I've been having a great time shooting this film. One of the key elements that I am working on creating is atmosphere. When I read the script for the first time, I just immediately knew the film required an atmosphere that was both grounded and felt... different; somehow off. One of the key pieces to making that happen was the use of fog. We joke about using it in every scene (which we don't), but what we have been able to create visually through using it is exactly the atmosphere we were looking for. Take this shot of the Dean's office, for instance-
SETTING UP THE SHOT
STILL FROM THE FILM
And here's the room without fog:
Quite a difference.
We wanted a really moody look to this scene, with the Dean (right, top right picture) to be almost a silhouette against the bright day behind him, and Jacob (left, top right picture) to be in shadow, and framed more in the darkness with just highlights outlining him. It was a way to reflect Jacob's emotional state as well as the context of the scene. And the fog that we used really helped to carry the light and fill the room with a feeling of heaviness and unease, which also contributed to informing the audience of Jacob's emotional state.

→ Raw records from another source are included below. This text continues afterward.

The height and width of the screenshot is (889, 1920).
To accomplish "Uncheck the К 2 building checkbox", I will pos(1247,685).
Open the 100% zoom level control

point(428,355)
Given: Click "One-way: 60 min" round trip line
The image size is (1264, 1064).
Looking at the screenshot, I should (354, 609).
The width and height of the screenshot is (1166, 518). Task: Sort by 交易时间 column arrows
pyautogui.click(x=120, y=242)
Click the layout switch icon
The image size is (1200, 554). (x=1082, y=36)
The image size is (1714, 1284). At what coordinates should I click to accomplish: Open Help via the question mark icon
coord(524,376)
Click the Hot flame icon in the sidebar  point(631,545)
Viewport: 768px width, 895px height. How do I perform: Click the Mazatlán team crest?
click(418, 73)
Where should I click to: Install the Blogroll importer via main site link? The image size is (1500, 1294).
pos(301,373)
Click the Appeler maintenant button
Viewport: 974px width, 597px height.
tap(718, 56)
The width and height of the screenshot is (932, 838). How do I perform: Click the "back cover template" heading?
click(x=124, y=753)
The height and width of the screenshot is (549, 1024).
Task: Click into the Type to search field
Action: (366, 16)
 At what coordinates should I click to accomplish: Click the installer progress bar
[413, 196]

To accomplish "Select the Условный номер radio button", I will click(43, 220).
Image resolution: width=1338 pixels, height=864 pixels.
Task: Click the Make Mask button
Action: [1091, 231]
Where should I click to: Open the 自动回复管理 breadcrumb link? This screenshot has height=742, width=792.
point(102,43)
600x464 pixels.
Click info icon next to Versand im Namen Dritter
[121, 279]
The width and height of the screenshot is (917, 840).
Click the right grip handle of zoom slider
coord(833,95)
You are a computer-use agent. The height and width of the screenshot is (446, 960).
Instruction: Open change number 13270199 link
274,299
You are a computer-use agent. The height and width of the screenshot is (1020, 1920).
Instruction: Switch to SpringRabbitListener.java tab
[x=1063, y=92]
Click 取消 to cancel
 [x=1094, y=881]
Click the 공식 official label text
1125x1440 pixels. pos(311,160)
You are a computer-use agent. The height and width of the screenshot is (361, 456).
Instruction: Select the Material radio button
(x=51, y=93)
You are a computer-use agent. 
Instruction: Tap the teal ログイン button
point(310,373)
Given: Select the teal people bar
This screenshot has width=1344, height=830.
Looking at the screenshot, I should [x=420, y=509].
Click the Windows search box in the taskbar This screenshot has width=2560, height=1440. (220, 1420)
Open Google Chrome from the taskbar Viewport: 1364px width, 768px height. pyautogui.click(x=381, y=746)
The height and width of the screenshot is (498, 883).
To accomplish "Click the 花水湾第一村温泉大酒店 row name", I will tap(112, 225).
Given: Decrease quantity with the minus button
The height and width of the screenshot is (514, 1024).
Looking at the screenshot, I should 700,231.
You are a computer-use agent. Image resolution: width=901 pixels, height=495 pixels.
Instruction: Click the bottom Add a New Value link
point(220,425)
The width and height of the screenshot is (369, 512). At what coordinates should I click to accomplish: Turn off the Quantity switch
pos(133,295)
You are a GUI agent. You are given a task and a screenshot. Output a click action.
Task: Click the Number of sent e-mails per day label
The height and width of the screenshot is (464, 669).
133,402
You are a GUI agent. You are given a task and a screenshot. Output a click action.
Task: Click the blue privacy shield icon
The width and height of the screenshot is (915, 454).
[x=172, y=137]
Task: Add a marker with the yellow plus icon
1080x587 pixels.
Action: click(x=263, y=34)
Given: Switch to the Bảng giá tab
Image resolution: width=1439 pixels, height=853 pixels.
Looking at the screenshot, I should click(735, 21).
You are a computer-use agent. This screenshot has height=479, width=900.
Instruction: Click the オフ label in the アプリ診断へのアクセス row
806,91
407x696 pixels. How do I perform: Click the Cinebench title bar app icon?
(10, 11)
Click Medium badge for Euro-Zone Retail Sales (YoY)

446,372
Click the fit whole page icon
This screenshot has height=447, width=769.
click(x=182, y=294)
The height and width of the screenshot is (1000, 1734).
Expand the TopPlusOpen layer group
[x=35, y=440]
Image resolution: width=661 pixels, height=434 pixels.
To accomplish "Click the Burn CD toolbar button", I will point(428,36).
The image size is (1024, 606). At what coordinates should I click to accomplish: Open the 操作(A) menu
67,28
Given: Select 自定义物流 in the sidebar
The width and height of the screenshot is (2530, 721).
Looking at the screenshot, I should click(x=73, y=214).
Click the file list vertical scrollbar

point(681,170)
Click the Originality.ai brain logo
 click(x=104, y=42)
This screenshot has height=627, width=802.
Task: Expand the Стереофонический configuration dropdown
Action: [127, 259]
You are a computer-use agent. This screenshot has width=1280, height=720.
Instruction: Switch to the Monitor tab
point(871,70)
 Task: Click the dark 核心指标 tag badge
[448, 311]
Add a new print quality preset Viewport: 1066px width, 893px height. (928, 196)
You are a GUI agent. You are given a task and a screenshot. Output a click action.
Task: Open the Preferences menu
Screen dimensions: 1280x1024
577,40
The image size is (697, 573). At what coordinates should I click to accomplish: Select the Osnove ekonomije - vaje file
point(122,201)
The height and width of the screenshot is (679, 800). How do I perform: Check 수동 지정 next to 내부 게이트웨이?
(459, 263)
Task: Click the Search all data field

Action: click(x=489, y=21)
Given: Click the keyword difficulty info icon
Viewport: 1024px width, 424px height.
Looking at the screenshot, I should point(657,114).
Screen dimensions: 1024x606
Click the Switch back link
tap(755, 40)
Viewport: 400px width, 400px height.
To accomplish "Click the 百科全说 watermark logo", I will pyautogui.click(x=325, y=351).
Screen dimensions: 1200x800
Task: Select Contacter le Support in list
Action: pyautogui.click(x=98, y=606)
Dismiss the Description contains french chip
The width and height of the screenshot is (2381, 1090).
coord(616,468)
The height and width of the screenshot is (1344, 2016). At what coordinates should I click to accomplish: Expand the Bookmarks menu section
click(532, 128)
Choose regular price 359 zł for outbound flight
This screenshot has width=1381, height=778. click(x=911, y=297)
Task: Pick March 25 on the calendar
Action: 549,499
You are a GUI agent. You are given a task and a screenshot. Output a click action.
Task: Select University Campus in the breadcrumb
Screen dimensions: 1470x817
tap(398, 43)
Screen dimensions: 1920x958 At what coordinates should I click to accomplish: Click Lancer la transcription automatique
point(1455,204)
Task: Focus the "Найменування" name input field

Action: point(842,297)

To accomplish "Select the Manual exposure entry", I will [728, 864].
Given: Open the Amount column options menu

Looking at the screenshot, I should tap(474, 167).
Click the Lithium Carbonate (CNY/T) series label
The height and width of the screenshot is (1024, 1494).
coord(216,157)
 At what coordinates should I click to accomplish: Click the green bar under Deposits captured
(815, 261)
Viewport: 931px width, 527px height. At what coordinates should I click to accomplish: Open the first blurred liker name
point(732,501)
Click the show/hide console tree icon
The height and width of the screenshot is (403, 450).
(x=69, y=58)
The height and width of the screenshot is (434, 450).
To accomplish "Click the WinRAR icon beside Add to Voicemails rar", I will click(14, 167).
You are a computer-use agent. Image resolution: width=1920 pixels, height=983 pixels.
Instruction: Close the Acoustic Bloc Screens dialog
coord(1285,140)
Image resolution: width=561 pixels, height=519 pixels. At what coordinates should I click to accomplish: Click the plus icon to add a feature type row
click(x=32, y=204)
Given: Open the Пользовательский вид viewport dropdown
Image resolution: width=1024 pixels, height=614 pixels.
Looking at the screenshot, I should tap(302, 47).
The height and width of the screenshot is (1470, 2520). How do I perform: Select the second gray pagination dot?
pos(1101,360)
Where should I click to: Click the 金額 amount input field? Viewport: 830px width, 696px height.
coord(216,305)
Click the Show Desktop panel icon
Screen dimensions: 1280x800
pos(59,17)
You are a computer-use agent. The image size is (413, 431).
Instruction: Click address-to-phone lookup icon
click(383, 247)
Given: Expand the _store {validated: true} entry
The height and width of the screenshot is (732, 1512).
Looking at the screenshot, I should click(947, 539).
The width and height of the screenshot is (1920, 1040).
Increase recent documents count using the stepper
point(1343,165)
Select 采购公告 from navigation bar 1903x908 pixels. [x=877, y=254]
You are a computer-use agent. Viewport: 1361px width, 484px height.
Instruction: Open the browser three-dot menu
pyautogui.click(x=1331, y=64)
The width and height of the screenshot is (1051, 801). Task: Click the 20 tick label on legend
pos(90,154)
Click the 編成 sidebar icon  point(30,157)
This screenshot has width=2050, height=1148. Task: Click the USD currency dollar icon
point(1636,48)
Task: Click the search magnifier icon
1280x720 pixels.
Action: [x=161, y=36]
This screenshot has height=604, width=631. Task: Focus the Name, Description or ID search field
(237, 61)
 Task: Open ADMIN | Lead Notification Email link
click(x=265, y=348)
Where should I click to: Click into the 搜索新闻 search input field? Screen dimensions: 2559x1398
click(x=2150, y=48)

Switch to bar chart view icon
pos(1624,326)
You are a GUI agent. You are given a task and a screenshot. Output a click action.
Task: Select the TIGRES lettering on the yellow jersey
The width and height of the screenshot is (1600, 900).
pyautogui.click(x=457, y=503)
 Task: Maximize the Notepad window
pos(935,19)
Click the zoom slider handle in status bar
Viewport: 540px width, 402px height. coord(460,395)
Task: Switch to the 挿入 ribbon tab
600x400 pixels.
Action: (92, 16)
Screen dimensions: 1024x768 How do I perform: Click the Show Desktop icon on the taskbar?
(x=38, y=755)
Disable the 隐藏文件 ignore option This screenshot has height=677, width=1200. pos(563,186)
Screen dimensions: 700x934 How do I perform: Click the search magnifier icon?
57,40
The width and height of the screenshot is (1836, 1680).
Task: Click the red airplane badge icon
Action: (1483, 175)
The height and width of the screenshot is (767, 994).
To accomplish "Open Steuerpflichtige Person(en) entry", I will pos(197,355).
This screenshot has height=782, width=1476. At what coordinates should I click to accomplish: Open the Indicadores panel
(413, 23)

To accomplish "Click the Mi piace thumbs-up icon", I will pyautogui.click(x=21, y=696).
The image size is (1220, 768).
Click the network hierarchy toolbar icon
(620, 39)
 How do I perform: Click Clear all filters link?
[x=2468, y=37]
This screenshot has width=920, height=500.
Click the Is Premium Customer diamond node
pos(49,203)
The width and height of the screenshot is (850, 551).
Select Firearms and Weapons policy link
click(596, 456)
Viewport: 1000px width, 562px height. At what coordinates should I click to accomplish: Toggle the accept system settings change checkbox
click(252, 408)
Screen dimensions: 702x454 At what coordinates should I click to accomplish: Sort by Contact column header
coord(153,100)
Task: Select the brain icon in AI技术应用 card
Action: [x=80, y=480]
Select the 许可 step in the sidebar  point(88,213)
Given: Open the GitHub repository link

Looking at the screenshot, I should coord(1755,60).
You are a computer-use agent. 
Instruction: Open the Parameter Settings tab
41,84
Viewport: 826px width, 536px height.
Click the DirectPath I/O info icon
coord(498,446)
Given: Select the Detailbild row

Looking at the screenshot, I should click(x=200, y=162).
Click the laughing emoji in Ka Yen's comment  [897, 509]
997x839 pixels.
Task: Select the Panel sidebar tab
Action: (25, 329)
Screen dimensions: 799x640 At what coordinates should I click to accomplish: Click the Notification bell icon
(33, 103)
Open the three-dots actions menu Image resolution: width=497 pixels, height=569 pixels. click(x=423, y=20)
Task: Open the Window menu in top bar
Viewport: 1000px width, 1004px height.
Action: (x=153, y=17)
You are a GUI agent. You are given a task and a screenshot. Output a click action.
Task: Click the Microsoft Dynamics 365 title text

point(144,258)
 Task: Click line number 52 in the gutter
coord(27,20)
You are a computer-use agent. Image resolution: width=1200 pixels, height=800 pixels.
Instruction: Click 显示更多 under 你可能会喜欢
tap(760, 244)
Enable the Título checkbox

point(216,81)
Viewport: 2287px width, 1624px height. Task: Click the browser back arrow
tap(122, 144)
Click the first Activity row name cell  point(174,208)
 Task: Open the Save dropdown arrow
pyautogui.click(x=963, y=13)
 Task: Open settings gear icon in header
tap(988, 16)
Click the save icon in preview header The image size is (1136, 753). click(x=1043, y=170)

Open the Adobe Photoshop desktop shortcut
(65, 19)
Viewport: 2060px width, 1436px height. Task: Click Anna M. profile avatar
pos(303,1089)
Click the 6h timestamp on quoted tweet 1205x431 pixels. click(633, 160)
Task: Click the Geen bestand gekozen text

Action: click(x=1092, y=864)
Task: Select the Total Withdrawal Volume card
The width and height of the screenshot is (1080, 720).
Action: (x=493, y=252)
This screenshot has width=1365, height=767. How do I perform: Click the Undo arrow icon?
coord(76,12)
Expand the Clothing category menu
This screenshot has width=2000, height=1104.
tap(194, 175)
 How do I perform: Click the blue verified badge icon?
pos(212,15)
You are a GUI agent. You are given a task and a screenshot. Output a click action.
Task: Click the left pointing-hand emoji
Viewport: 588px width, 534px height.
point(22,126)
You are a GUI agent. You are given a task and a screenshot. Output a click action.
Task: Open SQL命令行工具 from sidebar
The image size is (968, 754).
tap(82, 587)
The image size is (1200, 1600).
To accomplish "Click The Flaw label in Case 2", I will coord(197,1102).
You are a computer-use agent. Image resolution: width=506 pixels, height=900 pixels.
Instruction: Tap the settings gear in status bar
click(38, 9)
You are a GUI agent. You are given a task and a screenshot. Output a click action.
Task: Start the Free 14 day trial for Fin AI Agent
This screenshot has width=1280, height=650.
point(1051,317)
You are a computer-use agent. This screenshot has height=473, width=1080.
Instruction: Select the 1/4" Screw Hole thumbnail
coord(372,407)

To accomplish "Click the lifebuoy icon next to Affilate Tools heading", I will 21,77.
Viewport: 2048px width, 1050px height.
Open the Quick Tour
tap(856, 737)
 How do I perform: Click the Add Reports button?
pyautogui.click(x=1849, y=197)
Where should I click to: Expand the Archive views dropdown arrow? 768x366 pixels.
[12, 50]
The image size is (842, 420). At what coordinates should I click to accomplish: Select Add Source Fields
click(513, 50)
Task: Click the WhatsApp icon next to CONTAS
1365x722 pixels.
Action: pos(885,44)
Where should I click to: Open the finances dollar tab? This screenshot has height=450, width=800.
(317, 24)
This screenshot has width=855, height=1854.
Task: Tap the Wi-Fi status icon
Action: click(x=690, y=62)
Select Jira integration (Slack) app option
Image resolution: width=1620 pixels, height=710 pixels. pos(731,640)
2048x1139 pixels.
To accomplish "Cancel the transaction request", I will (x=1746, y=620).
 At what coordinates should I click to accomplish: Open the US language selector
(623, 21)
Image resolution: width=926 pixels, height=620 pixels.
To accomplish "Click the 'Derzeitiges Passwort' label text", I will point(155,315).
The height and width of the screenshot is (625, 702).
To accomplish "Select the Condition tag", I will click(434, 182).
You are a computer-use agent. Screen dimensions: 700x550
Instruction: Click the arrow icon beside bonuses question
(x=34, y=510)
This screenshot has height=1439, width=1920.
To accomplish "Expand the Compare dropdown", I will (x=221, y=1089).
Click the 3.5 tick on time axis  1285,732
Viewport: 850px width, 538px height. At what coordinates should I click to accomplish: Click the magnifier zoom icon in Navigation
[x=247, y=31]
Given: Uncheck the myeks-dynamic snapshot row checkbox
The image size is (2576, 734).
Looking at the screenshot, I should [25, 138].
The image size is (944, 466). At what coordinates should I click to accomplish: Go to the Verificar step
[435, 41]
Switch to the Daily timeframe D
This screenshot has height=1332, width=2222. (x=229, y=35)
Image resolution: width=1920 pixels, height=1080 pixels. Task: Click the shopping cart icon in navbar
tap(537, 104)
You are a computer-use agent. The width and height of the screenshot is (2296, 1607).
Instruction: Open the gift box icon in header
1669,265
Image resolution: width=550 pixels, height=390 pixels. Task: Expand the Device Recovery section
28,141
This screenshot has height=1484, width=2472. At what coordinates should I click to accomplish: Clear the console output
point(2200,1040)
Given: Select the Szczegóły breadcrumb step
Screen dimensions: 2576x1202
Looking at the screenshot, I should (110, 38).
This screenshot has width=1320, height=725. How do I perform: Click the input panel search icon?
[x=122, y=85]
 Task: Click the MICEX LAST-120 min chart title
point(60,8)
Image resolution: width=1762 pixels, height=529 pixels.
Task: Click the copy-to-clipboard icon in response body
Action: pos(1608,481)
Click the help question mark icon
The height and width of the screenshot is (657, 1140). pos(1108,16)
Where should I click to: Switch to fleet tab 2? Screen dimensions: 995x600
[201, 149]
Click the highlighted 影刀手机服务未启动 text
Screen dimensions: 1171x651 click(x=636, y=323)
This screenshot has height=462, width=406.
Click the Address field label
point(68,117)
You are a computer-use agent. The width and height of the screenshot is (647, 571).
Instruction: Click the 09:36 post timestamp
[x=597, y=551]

The idea of the fog is also a great almost literal interpretation of where Jacob is in the beginning of the film. He is grieving, and caught in a constant "fog" or haze of alcohol and grief. As the film progresses, the fog comes and goes, depending on the scene and when it is called for, but also is a reflection of his mental state. But, this being a science fiction film, one has to expect that the fog will also be used for some of the more dramatic set pieces. At that point, the fog will be even thicker and more dense, as a representation of how the grief is all consuming and guides Jacob's actions and motivations. I wanted the fog to feel pervasive, and constant in the same way that sadness from a tragedy would feel, with brief respites from it, where clear headedness and moments of levity could appear... only to become enshrouded in pain again.
I love being able to think critically about the elements in a shot. Not just the lens choice, or the lighting and framing, but also how we can add elements or even take them away to invoke some sort of feeling from the audience. That's what I love about cinematography. And that's why I love this project.